O crime organizado saiu das metrópoles e reescreve a geografia da violência no Brasil. Entre 2013 e 2023, capitais como Fortaleza, São Luís e Goiânia reduziram homicídios em mais de 60% — enquanto municípios do interior passaram a concentrar a violência antes restrita às grandes cidades.
Dados do Fórum Brasileiro de Segurança Pública em parceria com o Ipea documentam esse deslocamento: cidades médias e pequenas estão na rota de expansão das facções, que atuam de forma articulada em escala nacional e transnacional.
Um dos exemplos mais reveladores é Rio Claro, no interior de São Paulo. Com cerca de 200 mil habitantes, a cidade virou arena de disputa entre o PCC e o Comando Vermelho. A posição geográfica, próxima a grandes rodovias, transformou o município em ponto estratégico para o tráfico de drogas.
O PCC opera muito além das fronteiras estaduais. Descrito pelo Wall Street Journal como o maior grupo criminoso das Américas, a facção conta com 40 mil membros e operações confirmadas em 30 países — estrutura que rivaliza com as maiores máfias do mundo.
No Nordeste, o município baiano de Juazeiro — a 500 quilômetros de Salvador — registra taxa de homicídios de 76,2 por 100 mil habitantes, três vezes acima da média nacional. Na Amazônia Legal, que abrange nove estados, o crime organizado já marca presença em 45% dos municípios.
O modelo de atuação das facções combina domínio armado de territórios, controle do sistema prisional, penetração em atividades da economia formal e corrupção sistemática — elementos que garantem capilaridade e permanência mesmo diante da repressão policial.
Além da segurança: facções alcançam habitação, transporte e eleições
Para Samira Bueno, diretora-executiva do Fórum Brasileiro de Segurança Pública, o fenômeno exige que o Estado amplie seu horizonte de resposta. A especialista defende que a atuação das facções seja considerada também na formulação de políticas de habitação, transporte e no próprio processo eleitoral.

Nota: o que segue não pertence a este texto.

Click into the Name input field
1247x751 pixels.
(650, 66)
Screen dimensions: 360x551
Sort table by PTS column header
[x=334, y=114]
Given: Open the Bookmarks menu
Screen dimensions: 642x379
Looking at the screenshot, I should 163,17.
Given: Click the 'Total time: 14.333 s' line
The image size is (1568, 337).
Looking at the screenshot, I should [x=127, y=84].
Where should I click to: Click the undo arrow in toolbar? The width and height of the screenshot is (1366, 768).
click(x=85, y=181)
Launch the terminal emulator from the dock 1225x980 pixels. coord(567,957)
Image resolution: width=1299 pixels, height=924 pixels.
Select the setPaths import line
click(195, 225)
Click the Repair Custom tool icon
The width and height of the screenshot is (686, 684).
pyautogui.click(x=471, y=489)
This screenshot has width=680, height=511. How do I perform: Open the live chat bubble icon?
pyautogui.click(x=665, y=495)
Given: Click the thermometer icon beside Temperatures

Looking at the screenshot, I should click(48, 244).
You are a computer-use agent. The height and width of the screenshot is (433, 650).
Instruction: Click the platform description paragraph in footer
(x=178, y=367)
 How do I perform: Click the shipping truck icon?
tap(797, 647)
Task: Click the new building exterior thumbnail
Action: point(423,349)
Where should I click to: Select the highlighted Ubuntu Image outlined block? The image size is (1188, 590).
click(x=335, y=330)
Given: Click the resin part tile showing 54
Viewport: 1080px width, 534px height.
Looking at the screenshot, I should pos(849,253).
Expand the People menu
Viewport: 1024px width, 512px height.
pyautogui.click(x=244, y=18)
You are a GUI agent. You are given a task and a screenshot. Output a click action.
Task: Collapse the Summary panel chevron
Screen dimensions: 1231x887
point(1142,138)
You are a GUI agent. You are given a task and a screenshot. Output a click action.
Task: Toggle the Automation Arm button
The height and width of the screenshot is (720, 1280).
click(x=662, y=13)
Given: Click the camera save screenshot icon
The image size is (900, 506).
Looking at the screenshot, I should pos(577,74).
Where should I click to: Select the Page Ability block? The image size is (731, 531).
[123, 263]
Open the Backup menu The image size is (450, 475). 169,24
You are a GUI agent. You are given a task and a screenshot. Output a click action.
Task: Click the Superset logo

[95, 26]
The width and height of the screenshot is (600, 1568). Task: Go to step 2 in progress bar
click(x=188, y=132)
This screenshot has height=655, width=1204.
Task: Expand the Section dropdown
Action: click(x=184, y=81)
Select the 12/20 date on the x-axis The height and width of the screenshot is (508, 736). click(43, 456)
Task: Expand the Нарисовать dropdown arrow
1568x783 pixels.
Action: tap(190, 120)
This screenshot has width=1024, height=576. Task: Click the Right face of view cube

No Rio de Janeiro, o Tribunal Regional Eleitoral (TRE) já montou uma força-tarefa para conter a influência do crime organizado nas eleições — reconhecimento institucional de que o problema extrapolou os limites da criminalidade convencional.
O jornalista Paulo Renato Soares, repórter do documentário Territórios – Sob o Domínio do Crime, do Globoplay, explica a escolha do título: “É grave a dominação armada de territórios que acontece muito no Rio de Janeiro e está se espalhando por tudo quanto é lugar. Isso subjuga milhões de pessoas. Eles impõem regras a elas, que são consumir produtos e serviços impostos pelos traficantes.”
O documentário e os estudos do Fórum convergem para um diagnóstico comum: o crime organizado não é mais um fenômeno localizado, mas uma rede com hierarquia, recursos e presença territorial que, em diversas regiões do país, rivaliza — e em alguns casos supera — a capilaridade do próprio Estado.